You may well be thinking that you have had more unsolicited emails about AIFMD than you have had hot dinners. The trouble is that a lot of firms have a lot to do to adjust to the new, vastly superior European standard. Luckily we know from repeated assurances from them that the European Commission is the only body capable of producing really effective regulation. And where it is not effective, that is because national regulators don’t enforce it properly. Which is why MiFID II is introducing standardised enforcement measures. Things can only get better.
The surprising thing is that much of the industry still craves a single European rulebook. This is, I am sure, after they have carefully considered the dichotomy between European standardisation and national control.
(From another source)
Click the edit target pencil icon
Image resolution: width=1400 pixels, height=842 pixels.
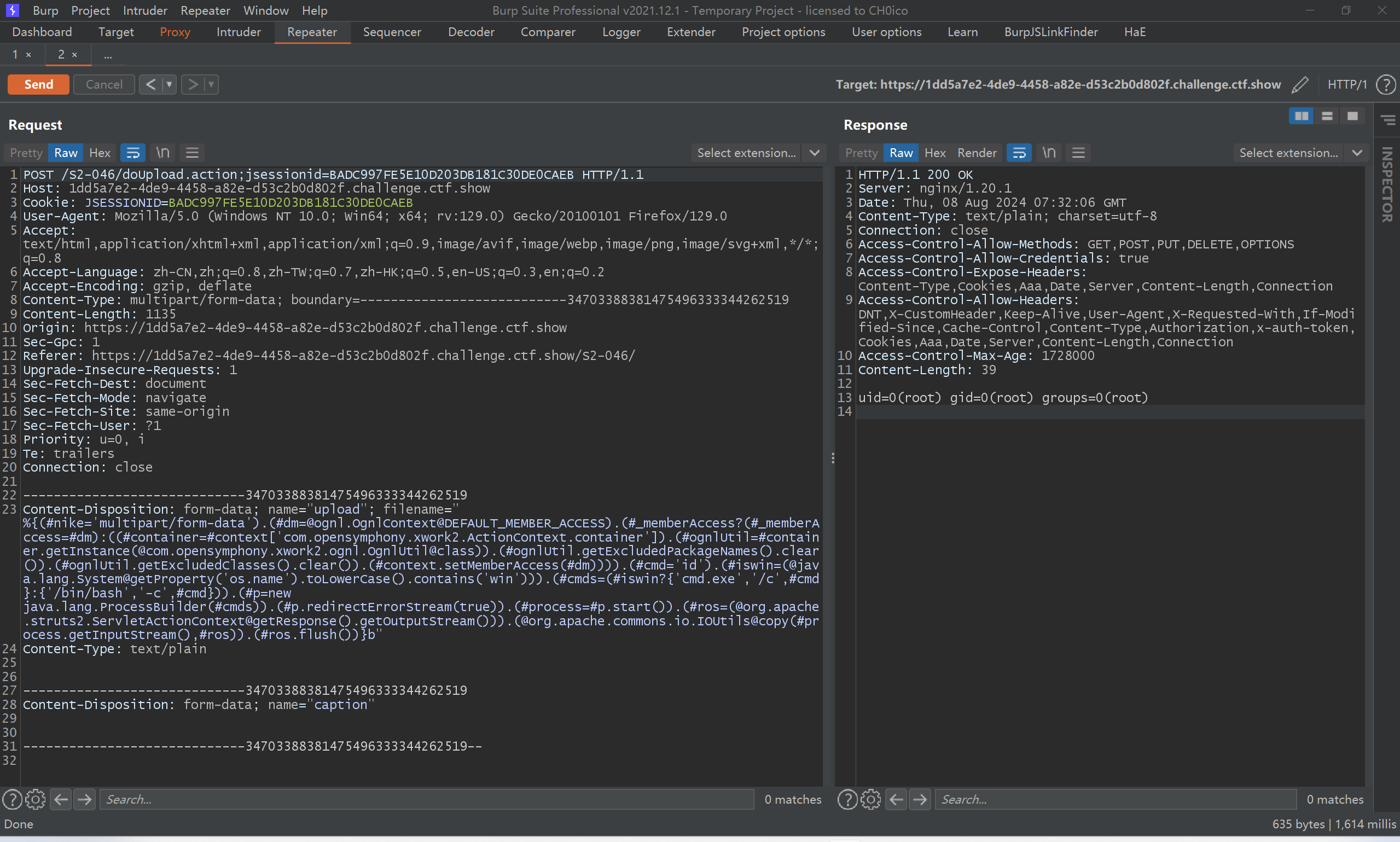(1299, 85)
Would you rather have regulations that are the same as everyone else’s or would you like better ones? Standardisation has its benefits, but so too do good regulation and international competitiveness. And we won’t get them all. This is a live debate because financial services regulation will lie at the heart of UK re-negotiation. The industry can probably, just about, undermine the government’s efforts on this if the wrong voices prevail. The City needs a better-informed debate.
Meanwhile regulatory reform will be the talk of the town. As PRA takes up its new home and holds many a house-warming, the actual impact of the relocated deck-chairs will be modest. Most firms will be regulated only by the FCA rump and will be playing spot the difference. Is this really a new regulator is it the same crew with a similar name, similar rules (mostly European), same base in Canary Wharf, but desperately trying to prove how different it is? Actually that is going to be rather reassuring. After all, it is hardly as if we have not got enough regulatory change on the blocks, neatly lined up next to a series of hobby-horse themes, all of which will mysteriously survive the transmog.
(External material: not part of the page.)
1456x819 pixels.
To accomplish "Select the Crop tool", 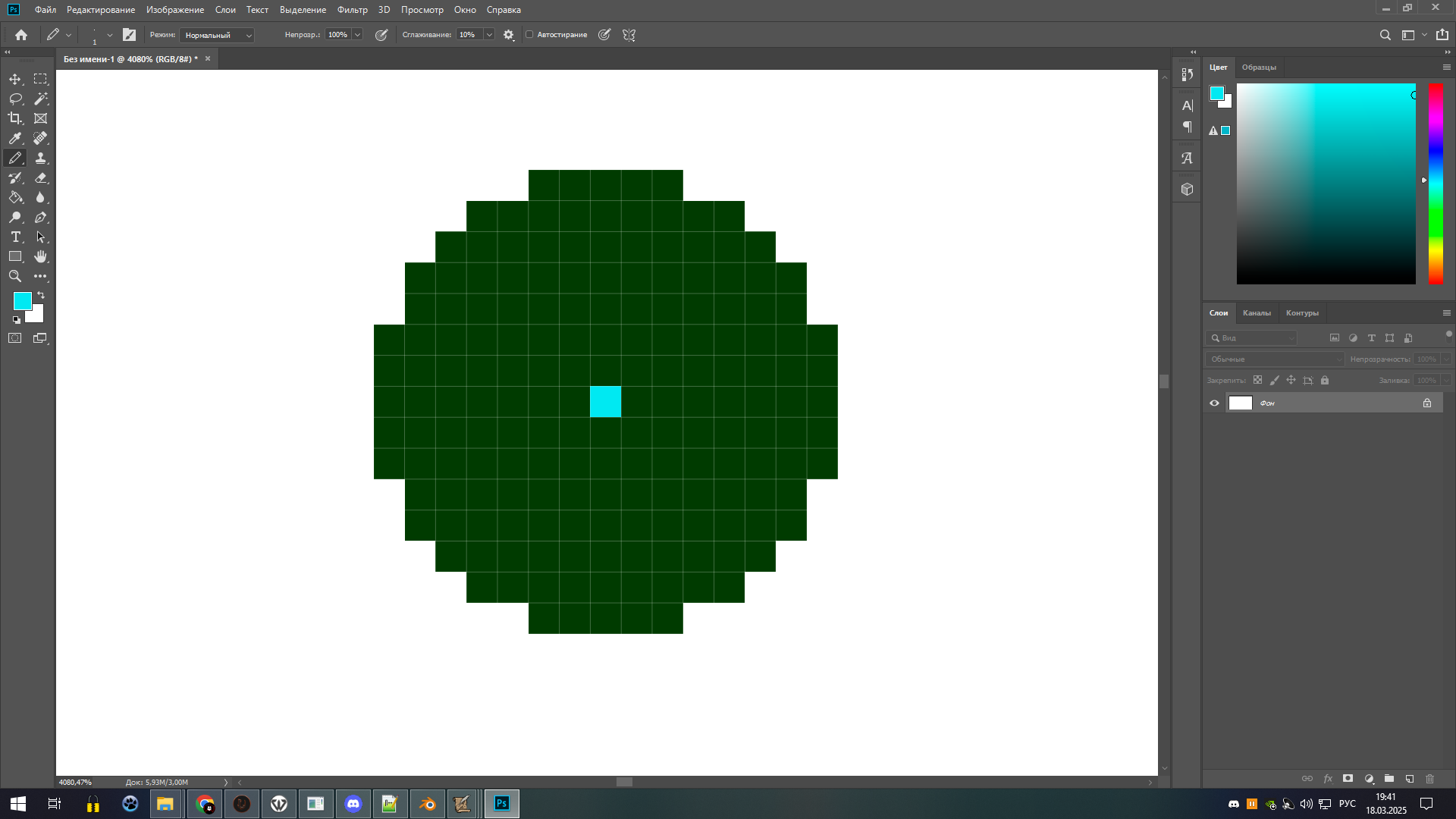I will point(15,118).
So where do this year’s big risks lie? Watch the FSA lips. It’s promotion of unregulated collective investment schemes. It’s proper protection of client money. It’s conflicts of interest. It’s outsourcing arrangements. It’s anti-bribery procedures. And up to a point it will also be AIFMD readiness. So where do you start? Supervision themes are where the danger lies. If you are caught with trousers down in an area that FSA has already publicly identified as red light zone, you can only hope that you got your money’s worth. Inadequate precautions in any of these marked areas do not look clever.
But it is a different story for AIFMD. The regulator is going to do its best to be kind! FSA/FCA will use every concession that it can to lighten the burden of this directive. Remember how much FSA did not like AIFMD when first published. Some aspects have been tempered, but others have been no more than frayed at the edges by the constant chewing by the governments and regulators of the saner European nations. The point is that the directive reopens many ingrained assumptions about how best to structure an alternative fund. This is a time to look carefully at the cost base, at the implications of using exotic jurisdictions, at the marketing structure, at the agents. Given the transitional time that FSA has promised, it is not impossible to combine mandatory adjustment with strategic change. And that is exactly what the smart money will do.